One joke they readily indulge is the idea of “phone jail.” Like many educators, I keep a tight leash on technology in my classroom and will occasionally make cracks — like asking if students’ organ donors are calling — since the matter on their pocket-sized screen seems so urgent.
To be sure, plenty of students use their phones and laptops wisely and can by and large govern the time they spend playing “League of Legends” so that their school work and relationships do not suffer. Yet whether it’s my own teenage children at home or my students in the classroom, I find I must reel them back into the human circle daily, as they appear lost somewhere in the ether of the internet. More and more, when I ask my kids to remove their earbuds at the beginning of class, many of them counter, “But the sound is off.” The message they send with their plugged ears would imply a resistance to any sound entering, however, whether from their teacher, parent or peers.
The pervasive distraction of technology is nothing new — not to the classroom or the board room or the dining room table. But too often the abiding concern when it comes to teenagers and technology tends to raise questions like “how much time?” or “which devices?” and “what age is best?” What if we ask instead, how can we help normalize the discomfort that comes with being human, as something from which we can’t simply escape?
After all, being a teenage human is wildly uncomfortable, even for the most well-adjusted. All teenagers possess a brain still under construction. Their hormones and relationships are often waxing and waning, their lives’ trajectories often murky at best. The allure of TikTok — with its capsule-sized video answers when so many questions loom large — is understandable. Attempting to tune out the din of gossip with one’s AirPods is a valiant coping strategy. The danger lies in how much of our young people’s lives are spent not coping, perhaps not even aware of the ways in which the devices they turn to for escape can make matters worse.
In recent years, teachers have widely reported disruptions in class — not because a student is distressed about a grade or an upcoming hockey game, but because they cannot emotionally regulate after receiving an upsetting revelation through Snapchat. The channel they sought to help them desensitize or disconnect from reality betrayed them and left them feeling even more overstimulated. Passing time with Instagram or “Call of Duty” may be purchased relief, and may only delay or even amplify whatever they’re going through in real life.

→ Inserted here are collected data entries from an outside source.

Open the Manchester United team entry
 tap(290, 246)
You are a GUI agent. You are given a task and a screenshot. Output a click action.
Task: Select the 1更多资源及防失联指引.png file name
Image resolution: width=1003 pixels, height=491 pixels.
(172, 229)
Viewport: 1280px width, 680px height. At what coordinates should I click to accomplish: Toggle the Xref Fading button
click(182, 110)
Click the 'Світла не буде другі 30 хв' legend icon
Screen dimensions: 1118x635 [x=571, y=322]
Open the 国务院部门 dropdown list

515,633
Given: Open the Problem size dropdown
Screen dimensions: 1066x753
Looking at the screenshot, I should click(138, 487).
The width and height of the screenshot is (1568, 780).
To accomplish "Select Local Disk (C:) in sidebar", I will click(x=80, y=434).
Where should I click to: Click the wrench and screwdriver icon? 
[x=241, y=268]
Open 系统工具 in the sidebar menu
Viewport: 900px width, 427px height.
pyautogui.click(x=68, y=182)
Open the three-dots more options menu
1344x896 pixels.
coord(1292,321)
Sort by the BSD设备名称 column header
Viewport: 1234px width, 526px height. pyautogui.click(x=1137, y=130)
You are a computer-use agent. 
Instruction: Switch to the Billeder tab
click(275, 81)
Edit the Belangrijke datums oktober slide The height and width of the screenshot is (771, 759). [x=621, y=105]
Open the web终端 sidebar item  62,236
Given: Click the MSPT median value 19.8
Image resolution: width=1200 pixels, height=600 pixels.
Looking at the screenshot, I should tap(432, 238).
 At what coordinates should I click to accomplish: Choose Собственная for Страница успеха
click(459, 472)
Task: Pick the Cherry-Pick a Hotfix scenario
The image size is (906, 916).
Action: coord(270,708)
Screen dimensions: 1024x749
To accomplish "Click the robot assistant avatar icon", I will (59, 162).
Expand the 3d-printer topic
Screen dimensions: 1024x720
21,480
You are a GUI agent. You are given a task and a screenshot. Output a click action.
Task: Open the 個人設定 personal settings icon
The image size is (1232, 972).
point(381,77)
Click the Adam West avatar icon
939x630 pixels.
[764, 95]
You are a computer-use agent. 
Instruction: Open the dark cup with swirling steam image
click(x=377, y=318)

After all, being a teenage human is wildly uncomfortable, even for the most well-adjusted. All teenagers possess a brain still under construction.
Of course, I cannot overlook the fact that all of my students have lived through a pandemic in which technology was a lifeline to friends, to school — an opportunity to feel more human in spurts. I, too, was grateful for the bridge it offered.
But while research tells us nine out of 10 cellphone-using teens use them “to just pass time,” more compelling to me as a teacher is the statistic that 56% of teens associate being without their phone with at least one of three emotions: loneliness, being upset or feeling anxious.
With this in mind, I’ll occasionally back-burner a lecture on “Macbeth” or a quiz on passive voice in favor of active breathing. A pause for “midweek mindfulness” is sometimes met with reluctance by a room full of ninth graders, but I want to normalize feeling anxious, as well as healthy ways to cope with it.
While I recognize the ways in which I’m competing with technology for my students’ attention, I hope our classroom can be a space where we make room for raggedy feelings and inconvenient emotions, and where we may all be enriched. I hope our experience together amounts to more than passing the time.